Some instructions for use are printed on the lids of each cart but more detailed information is provided in Le May’s “Single Cart Recycling Guide” provided to all customers. Here you will find that sorting your materials into acceptable and non-acceptable items is very important. You can put into the recycle cart such items as all types of paper, metal and aluminum cans, and small necked plastic bottles but not such items as styrofoam, batteries, aerosol cans, oil and toxic products cans, and particularly not glass objects. Residents must haul glass objects such as beer bottles to special drop off sites — in Ocean Shores the glass drop off site is located at the Animal Impound Facility behind the “Connection” coffee shop and bookstore. Waste oil can be disposed of in a receptacle behind the Permit Center. Hazardous and toxic waste containers must be hauled by residents to Le May’s central station in Central Park.
According to Mike Phillips, Le May’s North Beach customers are good about sorting material for recycling and there is less than 6% “contamination.”
Exclusion of glass from Le May’s recycle collection is the one deficiency that bothers Ocean Shores Mayor Dean Bunkers, who otherwise believes that “the recycle collection program works well for us.” But the Mayor worries that in spite of the ordinance making recycling mandatory, resident compliance is insufficient, so he wants to tighten up the ordinance. The statistics indicate that Le May has about 2,700 garbage/recycling customers in Ocean Shores and the City has over 4,000 residences – but many are vacant much of the time and would not likely sign up with Le May. Phillips thinks of the North Beach area, particularly Ocean Shores, as ideal for automated garbage/recycle collection, compared to Aberdeen with all its alleys and car parking streetside, etc.
For all of Grays Harbor, Le May has 30 drivers and 50 trucks available and a total of 55 employees.

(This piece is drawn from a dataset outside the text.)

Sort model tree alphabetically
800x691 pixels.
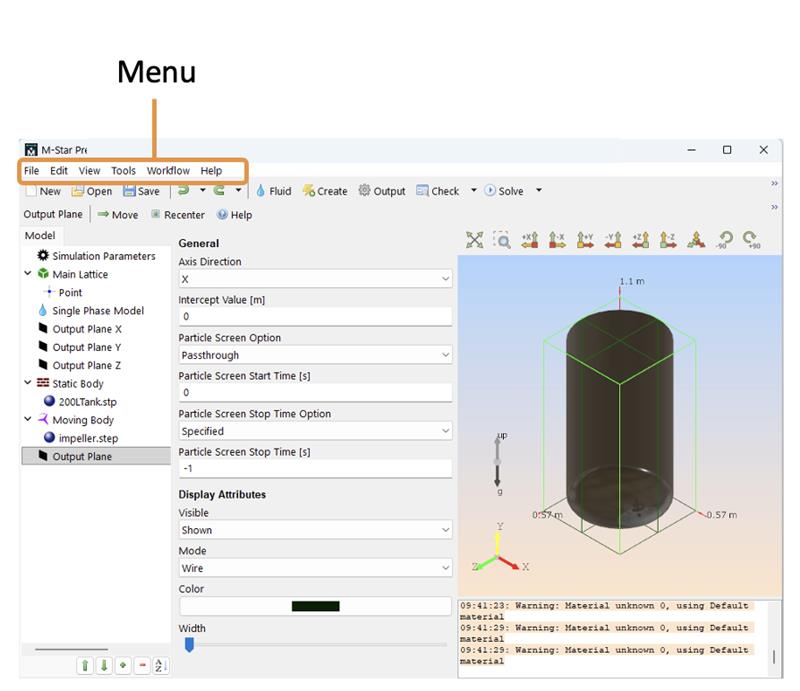pos(161,666)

The recycle trucks unload at Le May’s central station in Central Park where the material is baled and shipped to a sorting and resale facility in Oregon. Here the material is unloaded onto traveling belts with workers alongside who make a final sort of the items which are then sold at a profit to remanufacturers.
North Beach residents who recycle will be happy with the thought that their efforts do pay off, both in monetary terms and in the ultimate benefit to the environment.
John R. Clark can be reached at johnrclarkx@cs.com.

Good article. Only problem is that the ordinance in Ocean Shores has no penalty for not having the mandatory service. It is just lip service. Our Mayor has stated so repeatedly. The only penalty is for dumping your residential trash into public garbage cans around the city. That will cost you $250. Oh, did I mention that no one enforces that law? So, all of this looks good on paper, but in reality is just a sham.
The glass being collected at a central spot is silly too. We used to get it picked up at the curb. Why not another can for that and let LeMay separate the colors? Oh, that would cost us a few dollars more. A former council member and mayor made that decision for us. It was based upon a countywide survay only held at the county fair and only had two responses from Ocean shores our of the 600 responses the recieved. So each of us now has to haul the glass from our homes to the central site rather than have LeMay pick it up. Makes sense to me in a city with so many seniors and disabled individuals.
Oh, by the way, you can get the trash bags at the Visitor’s Information Center when it is open. That is more hours than the Permit Center and Police Station are open. Especially on weekends when we have all those camper permits pulled and visitors at those rentals, timeshares, and intermittent use homes.